***** GIVEN RECORDS *****
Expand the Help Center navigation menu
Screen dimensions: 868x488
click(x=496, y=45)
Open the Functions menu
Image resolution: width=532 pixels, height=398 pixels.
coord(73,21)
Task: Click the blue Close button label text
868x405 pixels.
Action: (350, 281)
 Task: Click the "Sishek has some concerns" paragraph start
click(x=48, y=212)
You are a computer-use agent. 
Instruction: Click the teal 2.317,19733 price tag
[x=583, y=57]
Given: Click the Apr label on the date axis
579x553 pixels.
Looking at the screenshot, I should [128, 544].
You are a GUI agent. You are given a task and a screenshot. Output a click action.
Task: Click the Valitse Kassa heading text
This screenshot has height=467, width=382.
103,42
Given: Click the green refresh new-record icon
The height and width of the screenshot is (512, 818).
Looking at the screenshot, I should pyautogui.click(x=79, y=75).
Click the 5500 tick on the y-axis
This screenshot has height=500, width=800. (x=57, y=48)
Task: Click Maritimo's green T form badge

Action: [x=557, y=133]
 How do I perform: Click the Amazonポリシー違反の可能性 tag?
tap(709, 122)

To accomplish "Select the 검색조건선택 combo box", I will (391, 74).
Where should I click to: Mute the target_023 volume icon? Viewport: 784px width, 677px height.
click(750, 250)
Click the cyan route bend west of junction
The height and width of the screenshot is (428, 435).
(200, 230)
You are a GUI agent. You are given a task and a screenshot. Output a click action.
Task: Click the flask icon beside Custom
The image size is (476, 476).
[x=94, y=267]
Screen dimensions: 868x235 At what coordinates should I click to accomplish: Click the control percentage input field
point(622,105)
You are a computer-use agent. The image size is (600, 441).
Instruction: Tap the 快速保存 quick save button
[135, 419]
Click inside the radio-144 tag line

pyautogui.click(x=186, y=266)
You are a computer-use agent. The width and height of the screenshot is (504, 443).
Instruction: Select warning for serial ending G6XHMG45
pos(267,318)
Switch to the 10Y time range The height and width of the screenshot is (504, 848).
*****
- _PROBLEM TO WORK ON_: Your answer must be an exact copy of every record.

- _TASK OUTPUT_:
Expand the Help Center navigation menu
Screen dimensions: 868x488
click(x=496, y=45)
Open the Functions menu
Image resolution: width=532 pixels, height=398 pixels.
coord(73,21)
Task: Click the blue Close button label text
868x405 pixels.
Action: (350, 281)
 Task: Click the "Sishek has some concerns" paragraph start
click(x=48, y=212)
You are a computer-use agent. 
Instruction: Click the teal 2.317,19733 price tag
[x=583, y=57]
Given: Click the Apr label on the date axis
579x553 pixels.
Looking at the screenshot, I should [128, 544].
You are a GUI agent. You are given a task and a screenshot. Output a click action.
Task: Click the Valitse Kassa heading text
This screenshot has height=467, width=382.
103,42
Given: Click the green refresh new-record icon
The height and width of the screenshot is (512, 818).
Looking at the screenshot, I should pyautogui.click(x=79, y=75).
Click the 5500 tick on the y-axis
This screenshot has height=500, width=800. (x=57, y=48)
Task: Click Maritimo's green T form badge

Action: [x=557, y=133]
 How do I perform: Click the Amazonポリシー違反の可能性 tag?
tap(709, 122)

To accomplish "Select the 검색조건선택 combo box", I will (391, 74).
Where should I click to: Mute the target_023 volume icon? Viewport: 784px width, 677px height.
click(750, 250)
Click the cyan route bend west of junction
The height and width of the screenshot is (428, 435).
(200, 230)
You are a GUI agent. You are given a task and a screenshot. Output a click action.
Task: Click the flask icon beside Custom
The image size is (476, 476).
[x=94, y=267]
Screen dimensions: 868x235 At what coordinates should I click to accomplish: Click the control percentage input field
point(622,105)
You are a computer-use agent. The image size is (600, 441).
Instruction: Tap the 快速保存 quick save button
[135, 419]
Click inside the radio-144 tag line

pyautogui.click(x=186, y=266)
You are a computer-use agent. The width and height of the screenshot is (504, 443).
Instruction: Select warning for serial ending G6XHMG45
pos(267,318)
Switch to the 10Y time range The height and width of the screenshot is (504, 848).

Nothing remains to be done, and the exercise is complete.